Likewise, Moore said she also worries her job delivering for Instacart does not offer a clear career path or benefits like retirement savings, but for now, it works.
"It's a little bit on the backburner for me," Moore said of planning for her future. "For right now, I don't have to worry about how we're going to get food or whether we can stop for a soft drink on the way home from a doctor's appointment, and those were concerns before."
Many women-focused policy groups, including the AAUW, are calling for more protections for gig workers, from health insurance to retirement savings plans.
Soto, of the American Action Forum, said she predicts that as the gig economy continues to grow, there will be more options that give gig workers more workplace protections, like benefits that are portable, meaning they are tied to the employee and not the employer.

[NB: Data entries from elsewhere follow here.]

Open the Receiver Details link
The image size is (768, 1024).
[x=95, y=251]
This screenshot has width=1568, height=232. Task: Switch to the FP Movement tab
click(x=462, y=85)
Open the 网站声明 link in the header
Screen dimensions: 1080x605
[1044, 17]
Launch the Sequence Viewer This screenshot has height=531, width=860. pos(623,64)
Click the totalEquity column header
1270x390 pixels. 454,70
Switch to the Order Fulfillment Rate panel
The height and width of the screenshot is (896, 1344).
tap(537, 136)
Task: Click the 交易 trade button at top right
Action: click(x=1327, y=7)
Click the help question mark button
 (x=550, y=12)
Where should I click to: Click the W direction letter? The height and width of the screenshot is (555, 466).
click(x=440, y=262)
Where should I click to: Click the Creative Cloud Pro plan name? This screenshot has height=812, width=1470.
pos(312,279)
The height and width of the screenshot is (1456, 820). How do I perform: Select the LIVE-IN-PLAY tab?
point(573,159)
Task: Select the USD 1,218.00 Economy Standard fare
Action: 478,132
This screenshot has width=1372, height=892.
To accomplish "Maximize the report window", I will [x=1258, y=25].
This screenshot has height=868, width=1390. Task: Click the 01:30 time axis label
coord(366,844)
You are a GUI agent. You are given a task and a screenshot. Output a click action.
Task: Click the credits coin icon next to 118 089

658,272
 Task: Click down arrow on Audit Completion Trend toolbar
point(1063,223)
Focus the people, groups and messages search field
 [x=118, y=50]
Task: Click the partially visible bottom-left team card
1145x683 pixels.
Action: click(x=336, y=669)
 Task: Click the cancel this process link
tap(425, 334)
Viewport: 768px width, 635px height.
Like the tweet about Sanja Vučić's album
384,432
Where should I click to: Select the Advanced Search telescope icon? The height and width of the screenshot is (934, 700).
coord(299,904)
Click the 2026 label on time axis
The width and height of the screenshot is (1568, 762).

Some companies have started offering some benefit options on their own. Instacart, for example, offers a comprehensive workplace insurance plan for all shoppers, and discounts to other services, like assistance with filing taxes.
The company also employs in-store shoppers that are employees of Instacart with access to benefits like paid sick time and a retirement plan, according to a company spokesperson.
In other cases the benefits a gig worker receives may depend on where they live. In California, for example, state lawmakers sought to require companies that employ drivers through apps to classify them as employees in order to get minimum wage and benefits .A ballot measure, Proposition 22, that passed in November keeps rideshare and related gig workers classified as independent contractors, but the legal battle over that measure continues in court.
Both Uber and DoorDash, which backed Proposition 22, say the majority of their drivers want to stay as independent contractors because of the flexibility and independence it provides, according to the companies.
And in a different approach, Uber has started offering support to its female drivers trying to get back into the workforce. After seeing the spike in women on the app this year, Uber partnered with Dress for Success to give drivers access to the organization’s coaching, networking and professional development services.
Some experts who question the sustainability of the gig economy for women say the onus still should not be on women to have to go outside the traditional labor market to make their careers work.
I would shift the responsibility from working women.
"I would shift the responsibility from working women and put it towards policymakers, business leaders, people in positions of power to change things," said Steward. "To recognize that we don't have enough good jobs, and we don't have enough jobs that allows people to balance different commitments in life and we don't have a basic care infrastructure that provides and values caretaking."
"If we address those problems, then women will not be in a position of needing to find any means of earning a little bit of extra income at the hours that work for them as they balance so many different things in their lives," she said.